Copying the system from one HD to another

Sam Varshavchik mrsam at courier-mta.com
Mon Dec 25 22:25:00 UTC 2006


redhatdude at bellsouth.net writes:

> Hi,
> My FC6 box has an internal 40 Gig ATA hard drive in it. I'd like to  
> upgrade it to an 80 Gig SATA drive. Is there a way to copy the whole  
> system from one to the other so I don't have to reinstall Fedora and  
> reconfigure all my services?

I did something like this a long time ago (with an earlier distro, but 
there's no reason this won't work with FC6).  This is possible, but is not 
for the faint of heart.  The basic procedure is:

1) Connect the second hard drive.  I believe that in FC6, ATA drives come up 
via SCSI emulation, as /dev/sd??, so your existing hard is probably 
/dev/sda.  When you hook up your second drive it's going to come up as, 
_probably_, /dev/sdb.  In any case, your first order of business is to 
figure out the device node for your primary hard drive, and the device node 
for your second hard drive.

2) Boot into single user mode (run level 1).  In grub, don't hit enter to 
boot, hit 'E' to edit the boot configuration, hit 'E' again to enter the 
kernel command line, and append "1" to the end of the command line (preceded 
by a space).  Push 'B' to boot into run level 1.

3) Use fdisk to format your second hard drive.  DON'T SCREW UP your device 
node, verify that you're _really_ wiping the partition table on your new 
hard drive, and not your existing one.  If you're screw up here, you're 
boned.  Kiss your arse good-bye.

4) After formatting the partitions on the new hard drive, mount them under 
something like /mnt/newdisk.  You can use this as an opportunity to 
repartition your system.  You don't have to set up partitions on your new 
hard drive the same way they are on your current drive; you can pick a 
better layout for your data.  Personally, I don't go crazy with partition 
layout.  For the last eight years I just always partition about 100-200MB 
for /boot, and the rest for /.  So, in my case, I'd end up mounting 
/mnt/newdisk and /mnt/newdisk/boot, if I were doing this myself.

5) Now, it's time to copy everything.  I am impartial to using tar, since in 
my experience it's more reliable for copying all the special device files 
and preserving all the file attributes.  Things get hairier if you use 
selinux, ACLs, or other file extensions.  There's a tar-equivalent in FC6, 
whose name escapes me in the moment, which can accurately preserve extended 
file attributes.  Before doing this, you should make some test copies of 
files with extended attributes and verify that they get properly copied.  
Anyway, from /, I would run something like this

tar cf - bin boot etc home lib lost+found media misc [...] | (cd /mnt/newdisk; tar xvf -)

You need to manually list all your root directory entries, except for /mnt 
(also the special mounts, see below).
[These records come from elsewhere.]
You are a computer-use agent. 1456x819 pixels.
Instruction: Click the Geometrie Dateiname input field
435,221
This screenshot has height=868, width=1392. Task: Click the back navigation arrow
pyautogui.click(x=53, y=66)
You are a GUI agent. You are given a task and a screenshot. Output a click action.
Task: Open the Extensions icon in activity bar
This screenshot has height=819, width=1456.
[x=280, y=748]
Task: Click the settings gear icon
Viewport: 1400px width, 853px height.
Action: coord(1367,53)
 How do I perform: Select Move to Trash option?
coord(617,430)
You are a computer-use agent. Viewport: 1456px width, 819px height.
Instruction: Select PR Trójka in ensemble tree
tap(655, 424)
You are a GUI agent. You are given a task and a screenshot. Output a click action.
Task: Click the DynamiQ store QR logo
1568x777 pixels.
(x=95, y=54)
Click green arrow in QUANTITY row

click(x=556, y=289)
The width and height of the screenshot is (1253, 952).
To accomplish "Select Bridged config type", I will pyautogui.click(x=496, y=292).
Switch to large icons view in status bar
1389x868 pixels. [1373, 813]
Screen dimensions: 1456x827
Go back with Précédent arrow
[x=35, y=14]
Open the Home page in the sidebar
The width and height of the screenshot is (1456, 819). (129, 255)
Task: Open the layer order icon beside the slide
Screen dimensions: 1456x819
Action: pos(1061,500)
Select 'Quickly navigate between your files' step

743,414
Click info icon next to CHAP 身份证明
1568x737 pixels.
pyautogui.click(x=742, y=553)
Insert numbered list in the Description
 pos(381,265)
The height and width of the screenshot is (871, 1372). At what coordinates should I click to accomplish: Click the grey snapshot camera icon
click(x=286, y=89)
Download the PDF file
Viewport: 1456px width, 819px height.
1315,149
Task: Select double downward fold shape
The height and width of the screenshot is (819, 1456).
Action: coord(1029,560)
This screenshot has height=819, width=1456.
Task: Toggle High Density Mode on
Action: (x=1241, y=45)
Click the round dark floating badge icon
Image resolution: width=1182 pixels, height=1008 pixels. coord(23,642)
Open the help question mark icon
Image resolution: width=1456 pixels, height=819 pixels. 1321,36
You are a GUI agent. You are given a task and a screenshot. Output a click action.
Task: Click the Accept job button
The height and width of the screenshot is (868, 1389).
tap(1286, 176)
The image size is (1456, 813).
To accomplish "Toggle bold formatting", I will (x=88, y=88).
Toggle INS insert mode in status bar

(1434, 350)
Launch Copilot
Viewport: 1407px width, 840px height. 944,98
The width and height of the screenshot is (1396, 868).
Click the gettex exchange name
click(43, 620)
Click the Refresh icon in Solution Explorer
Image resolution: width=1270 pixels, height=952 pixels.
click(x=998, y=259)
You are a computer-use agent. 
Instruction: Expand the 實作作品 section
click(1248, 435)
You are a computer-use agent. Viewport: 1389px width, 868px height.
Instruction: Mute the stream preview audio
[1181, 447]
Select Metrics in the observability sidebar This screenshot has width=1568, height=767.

Don't include /mnt, since that's where 
you've mounted /mnt/newdisk and you'll end up recursively copying everything 
until you fill up your second hard drive.  Instead, manually recreate any 
addition mount points in /mnt/newdisk/mnt.

Use the "mount" command to see all the active special mounts:

# mount
/dev/md1 on / type ext3 (rw)
none on /proc type proc (rw)
none on /sys type sysfs (rw)
none on /dev/pts type devpts (rw,gid=5,mode=620)
/dev/md0 on /boot type ext3 (rw)
none on /dev/shm type tmpfs (rw)
none on /proc/sys/fs/binfmt_misc type binfmt_misc (rw)

So you know you need to exclude proc and sys -- the special mounts -- from 
your tar copy, but you'll need to manually create an empty mount point 
directory in their place: /mnt/newdisk/proc, and /mnt/newdisk/sys.  You'll 
also need to exclude /dev/shm and /dev/pts, but you do need (definitely!) to 
copy the rest of your /dev, so it's easier to include /dev in your tar copy, 
then manually wipe out /mnt/newdisk/dev/shm and /mnt/newdisk/dev/pts, and 
leave an empty mount point directories in their place.

6) After you've _carefully_ copied everything, taking extreme care to copy 
over all the necessary bits, run the shutdown command.  Pull your existing 
hard drive.  Re-jumper or reconnect your second drive, if necessary.

7) Boot the FC6 installation DVD, type "rescue" to go into rescue mode.  If 
you did everything correctly, the installer should find your copied FC6 
install image, and throw you into a shell prompt, with your new FC6 system 
mounted as /.

8) Do some sanity check.  Look around with ls; make sure that everything 
seems to be in its place.  Run /sbin/grub-install, to reinstall the 
bootloader.

9) Shut down and reboot, hopefully your new system will come up and boot 
without any issues.


Like I said, this is not for the faint of heart; but this is doable if you 
know your way around, and take it easy, one step at a time.